Oil accumulation occurs at different stages of seed development across different species. For example, according to Msaada et al. [4], coriander seeds start to accumulate lipids from the 5th day after flowering, and the maximal oil content is observed when the seeds reach their maximum maturity stage. In contrast, Perilla frutescens seeds accumulate lipids very slowly during the first stages of maturity [5], and the maximal rate of lipid accumulation is observed between 15 and 20 days after flowering. Stability in lipid accumulation is reported as a characteristic of the last phase of P. frutescens seed maturation and occurs between 20 and 31 days after flowering. A comparable trend in lipid accumulation has been observed in oil seed rape (Brassica napus): rapid lipid accumulation is observed between 25 and 35 days after flowering with slower lipid accumulation observed during the first and the last stages of maturity [6]. Understanding of flowering and maturity can be one of important factors to improve economical value of oilseed crop, perilla.

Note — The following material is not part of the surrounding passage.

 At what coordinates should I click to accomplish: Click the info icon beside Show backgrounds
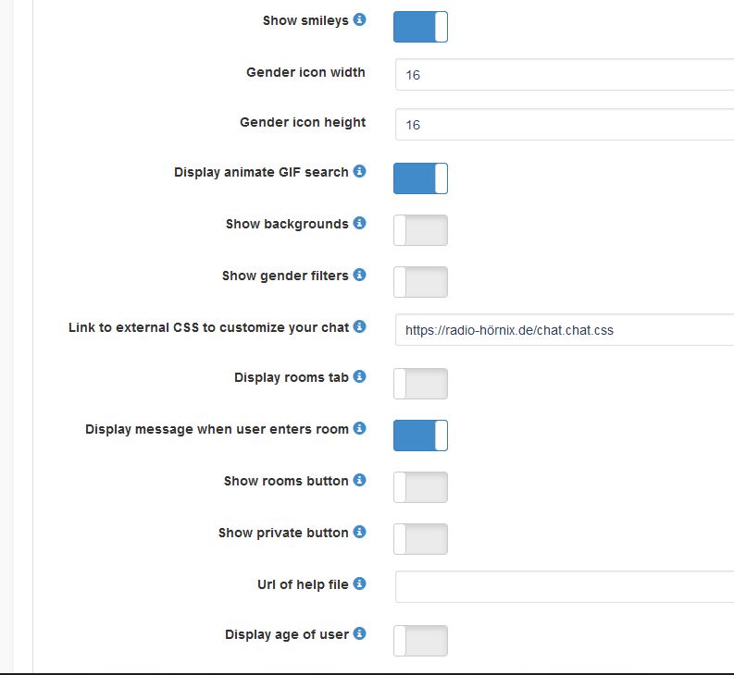coord(360,223)
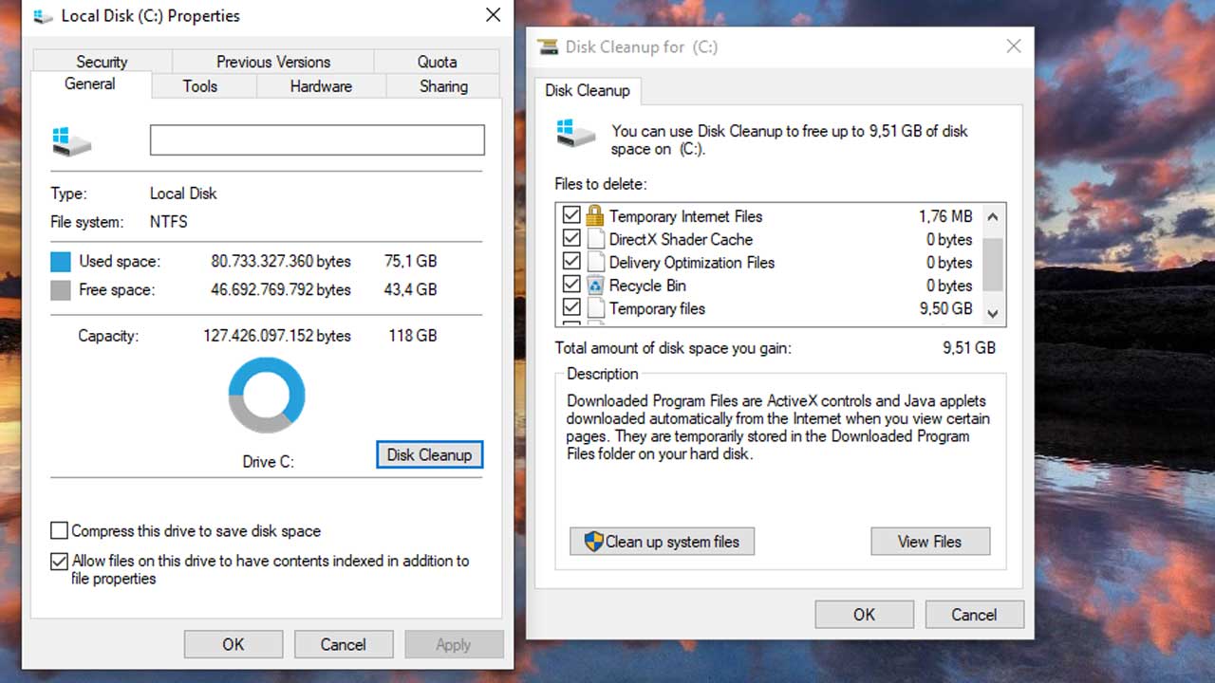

Perilla is one of the typical short-day (SD) plants [7]. Flowering time (FTi) and maturity are greatly influenced by day length in many plants [8, 9]. The molecular mechanisms of flowering and the genes involved in the pathway have been reported in Arabidopsis thaliana as a model plant [10]. Arabidopsis FLOWERING LOCUS T (FT) and one of its rice orthologues, HEADING DATE 3a (Hd3a), are key flowering integrators, which encode a florigen that is transported from leaves to shoots or lateral apical meristems through the phloem in a regulated manner and induce the development of floral meristems [11, 12]. The amount of FT transcript, which is directly induced by the transcriptional activator CONSTANTS (CO) protein, strongly influences the timing of flowering. The circadian clock and light signaling tightly control CO protein activity throughout the day in the companion cells of the leaf phloem [13]. Several studies on QTLs related to flowering and maturity also have been detected in soybean [14], rice [15], wheat [16], and other plants [17]. However, there are no reports on the flowering-related QTLs or related genes in perilla, a short-day plant.

The genetic map is required to perform QTL analysis, but there is no published data in perilla so far. Although, several RAPD [18] and SCAR [19] markers and around a hundred of SSR markers [1, 20,21,22,23,24] have been reported to classify different perilla species, but it is insufficient number to construct high-density genetic map of perilla. Additional molecular markers need to be developed to construct a high-density genetic map of perilla. SNPs are the most abundant class of polymorphisms in most genomes of living organisms, and are one of the most efficient markers to find candidate genes associated with QTLs [25]. Additionally, GBS is a useful and cost-effective tool for the resequencing of bulk samples, and can be applied to various areas of plant genetics and breeding, including SNP discovery, high-density genetic mapping, and QTL analysis especially for little studied plant [26,27,28,29,30,31,32,33].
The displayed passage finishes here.